Generalization Bounds for Causal Regression: Insights, Guarantees and Sensitivity Analysis
Daniel Csillag, Claudio José Struchiner, Guilherme Tegoni Goedert
TL;DR
Given finite samples, the paper addresses generalization in causal regression by deriving a change-of-measure bound based on the Pearson $\chi^2$ divergence that ties the unobservable complete causal loss to an observable, reweighted loss plus a gap term $\Delta_{T=a}$ and a variance term. The results cover outcome regression and causal meta-learners (T-, S-, X-learners) and extend to losses beyond MSE, such as MAE and quantile loss, enabling estimation of robust and quantile treatment effects under weak ignorability and positivity assumptions.
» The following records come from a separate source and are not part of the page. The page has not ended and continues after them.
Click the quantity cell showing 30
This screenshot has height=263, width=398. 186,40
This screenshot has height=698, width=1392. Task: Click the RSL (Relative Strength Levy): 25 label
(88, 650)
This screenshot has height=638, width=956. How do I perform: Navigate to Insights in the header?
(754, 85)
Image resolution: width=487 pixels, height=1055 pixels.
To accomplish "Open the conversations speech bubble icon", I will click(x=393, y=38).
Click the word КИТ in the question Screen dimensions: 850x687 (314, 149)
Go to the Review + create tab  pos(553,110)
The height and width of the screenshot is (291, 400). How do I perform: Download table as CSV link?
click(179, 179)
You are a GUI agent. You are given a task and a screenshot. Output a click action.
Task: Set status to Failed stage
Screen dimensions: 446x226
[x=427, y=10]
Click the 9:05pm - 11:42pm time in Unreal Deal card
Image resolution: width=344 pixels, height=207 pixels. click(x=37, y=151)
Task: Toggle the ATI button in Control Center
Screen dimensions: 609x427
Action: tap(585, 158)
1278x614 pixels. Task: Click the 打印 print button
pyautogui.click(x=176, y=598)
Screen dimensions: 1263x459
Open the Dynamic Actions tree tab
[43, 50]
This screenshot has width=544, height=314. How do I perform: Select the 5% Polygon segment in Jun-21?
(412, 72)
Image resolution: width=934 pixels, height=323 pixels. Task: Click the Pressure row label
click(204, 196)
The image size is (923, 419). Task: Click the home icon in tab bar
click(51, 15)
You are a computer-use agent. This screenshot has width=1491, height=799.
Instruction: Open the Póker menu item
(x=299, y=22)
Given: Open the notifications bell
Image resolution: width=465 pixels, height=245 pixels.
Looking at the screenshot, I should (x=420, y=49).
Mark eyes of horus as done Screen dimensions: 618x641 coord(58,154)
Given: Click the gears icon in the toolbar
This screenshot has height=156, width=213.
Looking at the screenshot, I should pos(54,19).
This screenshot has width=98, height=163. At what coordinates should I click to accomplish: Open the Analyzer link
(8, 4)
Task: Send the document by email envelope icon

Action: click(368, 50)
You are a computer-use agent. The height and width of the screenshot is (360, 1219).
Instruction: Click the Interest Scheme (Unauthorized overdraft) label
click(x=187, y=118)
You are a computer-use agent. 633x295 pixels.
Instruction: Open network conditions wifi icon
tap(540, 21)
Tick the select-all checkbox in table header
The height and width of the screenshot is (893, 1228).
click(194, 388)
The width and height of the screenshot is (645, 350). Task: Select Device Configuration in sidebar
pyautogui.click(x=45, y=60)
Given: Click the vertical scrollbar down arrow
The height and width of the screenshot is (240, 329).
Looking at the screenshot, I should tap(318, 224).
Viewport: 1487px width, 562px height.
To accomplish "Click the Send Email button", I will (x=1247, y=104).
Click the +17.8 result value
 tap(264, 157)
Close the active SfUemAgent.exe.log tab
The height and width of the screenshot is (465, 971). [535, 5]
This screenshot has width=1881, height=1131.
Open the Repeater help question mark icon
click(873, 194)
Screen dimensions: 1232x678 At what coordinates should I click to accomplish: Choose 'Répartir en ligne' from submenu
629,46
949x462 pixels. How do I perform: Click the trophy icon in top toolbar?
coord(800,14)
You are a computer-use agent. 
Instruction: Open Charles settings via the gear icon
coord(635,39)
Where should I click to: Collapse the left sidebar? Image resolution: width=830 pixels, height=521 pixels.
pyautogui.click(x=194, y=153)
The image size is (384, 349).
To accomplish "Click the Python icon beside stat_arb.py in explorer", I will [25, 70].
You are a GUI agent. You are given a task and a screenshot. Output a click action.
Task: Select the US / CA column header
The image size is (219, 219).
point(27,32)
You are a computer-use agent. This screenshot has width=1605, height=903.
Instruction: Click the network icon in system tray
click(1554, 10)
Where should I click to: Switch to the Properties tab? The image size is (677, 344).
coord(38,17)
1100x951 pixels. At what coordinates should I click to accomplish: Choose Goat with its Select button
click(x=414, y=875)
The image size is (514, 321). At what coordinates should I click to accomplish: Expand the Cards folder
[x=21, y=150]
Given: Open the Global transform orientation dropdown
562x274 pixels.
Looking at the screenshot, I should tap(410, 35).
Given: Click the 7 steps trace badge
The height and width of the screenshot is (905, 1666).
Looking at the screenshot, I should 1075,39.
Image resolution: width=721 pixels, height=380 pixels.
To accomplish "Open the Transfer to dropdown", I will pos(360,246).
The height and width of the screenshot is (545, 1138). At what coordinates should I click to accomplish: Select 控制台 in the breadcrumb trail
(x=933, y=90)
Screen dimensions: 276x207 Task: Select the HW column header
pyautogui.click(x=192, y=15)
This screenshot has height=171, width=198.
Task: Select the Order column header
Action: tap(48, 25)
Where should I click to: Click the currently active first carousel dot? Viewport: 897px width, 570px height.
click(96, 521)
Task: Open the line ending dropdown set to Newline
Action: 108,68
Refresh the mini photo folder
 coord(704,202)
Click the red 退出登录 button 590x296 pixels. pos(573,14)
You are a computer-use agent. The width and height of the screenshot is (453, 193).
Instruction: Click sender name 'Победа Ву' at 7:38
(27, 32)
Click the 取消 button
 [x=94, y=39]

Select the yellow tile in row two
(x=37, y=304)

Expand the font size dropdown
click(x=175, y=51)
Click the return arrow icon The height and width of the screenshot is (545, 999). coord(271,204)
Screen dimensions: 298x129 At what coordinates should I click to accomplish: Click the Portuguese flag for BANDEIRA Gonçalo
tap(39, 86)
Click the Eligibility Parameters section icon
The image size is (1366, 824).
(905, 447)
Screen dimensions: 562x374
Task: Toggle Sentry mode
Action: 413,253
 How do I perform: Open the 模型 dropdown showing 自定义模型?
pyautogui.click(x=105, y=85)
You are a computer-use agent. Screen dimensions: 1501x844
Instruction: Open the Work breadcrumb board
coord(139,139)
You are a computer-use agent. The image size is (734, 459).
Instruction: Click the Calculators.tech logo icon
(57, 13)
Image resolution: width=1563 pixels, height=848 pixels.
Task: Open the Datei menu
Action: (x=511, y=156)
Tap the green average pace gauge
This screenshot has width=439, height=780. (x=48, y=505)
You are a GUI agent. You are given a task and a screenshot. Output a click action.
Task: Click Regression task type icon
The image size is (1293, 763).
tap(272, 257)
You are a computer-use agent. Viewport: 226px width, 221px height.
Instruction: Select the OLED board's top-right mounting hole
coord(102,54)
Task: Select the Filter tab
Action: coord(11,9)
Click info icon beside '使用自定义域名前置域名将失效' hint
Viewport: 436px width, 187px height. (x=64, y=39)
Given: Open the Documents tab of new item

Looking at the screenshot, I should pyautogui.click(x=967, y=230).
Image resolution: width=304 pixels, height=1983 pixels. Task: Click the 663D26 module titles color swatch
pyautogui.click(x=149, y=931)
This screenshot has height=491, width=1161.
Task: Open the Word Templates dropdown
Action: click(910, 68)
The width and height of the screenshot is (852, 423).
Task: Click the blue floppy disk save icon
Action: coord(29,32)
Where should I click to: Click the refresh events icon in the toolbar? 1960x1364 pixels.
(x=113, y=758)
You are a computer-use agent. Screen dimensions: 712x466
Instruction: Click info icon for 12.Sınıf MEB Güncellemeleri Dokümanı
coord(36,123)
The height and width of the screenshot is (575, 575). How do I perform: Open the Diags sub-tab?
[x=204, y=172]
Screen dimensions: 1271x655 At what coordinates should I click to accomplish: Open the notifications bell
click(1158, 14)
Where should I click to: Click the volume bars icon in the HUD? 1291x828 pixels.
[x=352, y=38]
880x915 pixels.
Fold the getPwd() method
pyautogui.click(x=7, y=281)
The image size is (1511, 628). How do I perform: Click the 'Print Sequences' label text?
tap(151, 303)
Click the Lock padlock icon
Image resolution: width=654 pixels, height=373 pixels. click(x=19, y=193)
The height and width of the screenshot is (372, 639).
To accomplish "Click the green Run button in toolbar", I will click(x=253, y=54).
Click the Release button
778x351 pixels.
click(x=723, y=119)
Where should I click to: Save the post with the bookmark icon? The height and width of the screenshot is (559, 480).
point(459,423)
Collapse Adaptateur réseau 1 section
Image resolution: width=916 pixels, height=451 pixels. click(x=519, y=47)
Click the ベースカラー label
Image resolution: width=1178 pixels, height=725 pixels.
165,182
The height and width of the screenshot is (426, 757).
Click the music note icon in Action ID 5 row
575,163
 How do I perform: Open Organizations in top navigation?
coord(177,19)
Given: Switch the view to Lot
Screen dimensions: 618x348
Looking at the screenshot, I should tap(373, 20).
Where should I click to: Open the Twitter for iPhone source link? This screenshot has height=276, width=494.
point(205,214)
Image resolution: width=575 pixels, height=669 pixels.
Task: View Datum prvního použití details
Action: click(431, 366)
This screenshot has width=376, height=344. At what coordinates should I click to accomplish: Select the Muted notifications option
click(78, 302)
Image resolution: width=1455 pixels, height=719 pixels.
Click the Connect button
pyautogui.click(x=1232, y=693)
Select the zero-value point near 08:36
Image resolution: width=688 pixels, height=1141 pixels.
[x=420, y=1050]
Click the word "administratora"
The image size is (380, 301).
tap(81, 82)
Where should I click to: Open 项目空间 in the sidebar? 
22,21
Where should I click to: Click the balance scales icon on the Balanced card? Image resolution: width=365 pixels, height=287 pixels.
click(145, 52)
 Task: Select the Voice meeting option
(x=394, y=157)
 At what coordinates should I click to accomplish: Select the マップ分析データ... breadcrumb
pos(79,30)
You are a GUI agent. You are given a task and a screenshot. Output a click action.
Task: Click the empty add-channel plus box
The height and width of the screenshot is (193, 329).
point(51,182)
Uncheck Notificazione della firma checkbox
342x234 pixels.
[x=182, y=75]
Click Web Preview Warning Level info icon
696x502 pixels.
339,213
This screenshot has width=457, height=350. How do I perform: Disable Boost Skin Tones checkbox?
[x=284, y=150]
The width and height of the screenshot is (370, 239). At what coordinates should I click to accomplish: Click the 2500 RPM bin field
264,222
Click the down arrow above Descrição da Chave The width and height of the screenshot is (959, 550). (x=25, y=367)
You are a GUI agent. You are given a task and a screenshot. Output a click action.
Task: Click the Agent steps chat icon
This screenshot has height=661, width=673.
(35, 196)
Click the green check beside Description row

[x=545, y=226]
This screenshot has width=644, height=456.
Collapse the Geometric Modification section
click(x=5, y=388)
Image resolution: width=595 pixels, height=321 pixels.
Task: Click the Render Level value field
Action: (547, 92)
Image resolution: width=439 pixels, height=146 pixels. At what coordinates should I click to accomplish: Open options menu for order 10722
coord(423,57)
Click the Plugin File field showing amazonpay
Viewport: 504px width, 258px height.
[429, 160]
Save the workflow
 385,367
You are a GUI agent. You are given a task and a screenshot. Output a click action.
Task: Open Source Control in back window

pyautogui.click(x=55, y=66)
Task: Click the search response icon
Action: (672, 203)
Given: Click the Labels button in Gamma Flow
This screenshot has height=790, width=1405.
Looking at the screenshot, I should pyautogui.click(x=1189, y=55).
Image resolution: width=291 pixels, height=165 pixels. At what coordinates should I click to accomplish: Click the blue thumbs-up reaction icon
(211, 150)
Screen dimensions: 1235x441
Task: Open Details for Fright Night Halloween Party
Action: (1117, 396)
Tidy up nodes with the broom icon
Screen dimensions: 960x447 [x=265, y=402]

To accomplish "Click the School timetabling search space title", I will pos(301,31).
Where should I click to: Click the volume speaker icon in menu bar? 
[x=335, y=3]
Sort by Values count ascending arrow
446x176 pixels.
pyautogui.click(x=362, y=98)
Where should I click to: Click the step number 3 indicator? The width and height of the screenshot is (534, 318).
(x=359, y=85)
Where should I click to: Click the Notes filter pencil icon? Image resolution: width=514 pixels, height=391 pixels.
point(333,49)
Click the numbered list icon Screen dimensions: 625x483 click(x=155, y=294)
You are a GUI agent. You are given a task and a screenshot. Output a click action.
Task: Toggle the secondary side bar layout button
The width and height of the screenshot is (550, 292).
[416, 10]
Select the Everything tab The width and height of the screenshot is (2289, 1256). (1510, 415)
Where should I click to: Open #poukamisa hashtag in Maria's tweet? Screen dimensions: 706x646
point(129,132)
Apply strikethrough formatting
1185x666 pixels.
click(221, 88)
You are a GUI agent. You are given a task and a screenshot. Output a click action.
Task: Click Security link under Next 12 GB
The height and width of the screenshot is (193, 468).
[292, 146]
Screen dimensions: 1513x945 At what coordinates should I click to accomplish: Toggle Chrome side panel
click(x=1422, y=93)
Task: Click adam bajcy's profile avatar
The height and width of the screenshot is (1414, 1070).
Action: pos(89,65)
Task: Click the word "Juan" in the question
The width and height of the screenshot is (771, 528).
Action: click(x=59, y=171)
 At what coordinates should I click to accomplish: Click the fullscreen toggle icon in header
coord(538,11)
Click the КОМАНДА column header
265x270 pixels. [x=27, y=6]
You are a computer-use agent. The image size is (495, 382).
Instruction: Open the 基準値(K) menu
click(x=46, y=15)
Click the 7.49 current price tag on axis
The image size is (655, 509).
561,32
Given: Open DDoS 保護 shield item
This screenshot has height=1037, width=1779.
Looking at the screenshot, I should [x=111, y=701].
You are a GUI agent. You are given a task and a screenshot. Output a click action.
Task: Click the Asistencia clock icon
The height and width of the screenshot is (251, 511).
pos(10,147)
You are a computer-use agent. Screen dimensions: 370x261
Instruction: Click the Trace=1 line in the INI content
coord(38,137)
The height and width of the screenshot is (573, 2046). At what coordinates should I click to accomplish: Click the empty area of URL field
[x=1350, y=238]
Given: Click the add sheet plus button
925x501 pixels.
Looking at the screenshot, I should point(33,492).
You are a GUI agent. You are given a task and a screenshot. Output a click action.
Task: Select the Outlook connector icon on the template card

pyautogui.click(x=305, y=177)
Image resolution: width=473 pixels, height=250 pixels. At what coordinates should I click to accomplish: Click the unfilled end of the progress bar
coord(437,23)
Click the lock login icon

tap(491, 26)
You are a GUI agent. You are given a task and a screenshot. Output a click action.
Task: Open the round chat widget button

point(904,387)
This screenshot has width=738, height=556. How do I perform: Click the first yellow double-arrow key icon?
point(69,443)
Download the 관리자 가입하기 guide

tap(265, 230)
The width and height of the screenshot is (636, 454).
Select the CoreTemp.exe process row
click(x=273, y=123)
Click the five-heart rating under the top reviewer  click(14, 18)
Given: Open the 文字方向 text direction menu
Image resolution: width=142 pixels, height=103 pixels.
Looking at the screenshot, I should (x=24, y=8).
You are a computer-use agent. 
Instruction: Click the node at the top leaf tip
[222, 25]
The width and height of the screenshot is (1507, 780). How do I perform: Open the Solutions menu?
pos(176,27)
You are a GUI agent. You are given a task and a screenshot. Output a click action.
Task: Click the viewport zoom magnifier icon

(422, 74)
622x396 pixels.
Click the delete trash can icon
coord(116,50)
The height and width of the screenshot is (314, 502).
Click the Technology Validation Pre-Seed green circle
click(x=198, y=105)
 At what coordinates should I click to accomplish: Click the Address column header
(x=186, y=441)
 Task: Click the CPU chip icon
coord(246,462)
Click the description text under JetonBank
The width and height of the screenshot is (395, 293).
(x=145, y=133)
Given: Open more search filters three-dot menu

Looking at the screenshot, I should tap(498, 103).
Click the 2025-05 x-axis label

A practical, empirical upper bound on $\Delta_{T=a}$ uses a propensity-model Brier score, enabling data-driven model selection and sensitivity analysis in semi-synthetic and real datasets (e.g., Parkinson's dataset). Experiments show the bounds are remarkably tight, often beating prior bounds by orders of magnitude and guiding algorithm design and model selection in causal inference.
Abstract
Many algorithms have been recently proposed for causal machine learning. Yet, there is little to no theory on their quality, especially considering finite samples. In this work, we propose a theory based on generalization bounds that provides such guarantees. By introducing a novel change-of-measure inequality, we are able to tightly bound the model loss in terms of the deviation of the treatment propensities over the population, which we show can be empirically limited. Our theory is fully rigorous and holds even in the face of hidden confounding and violations of positivity. We demonstrate our bounds on semi-synthetic and real data, showcasing their remarkable tightness and practical utility.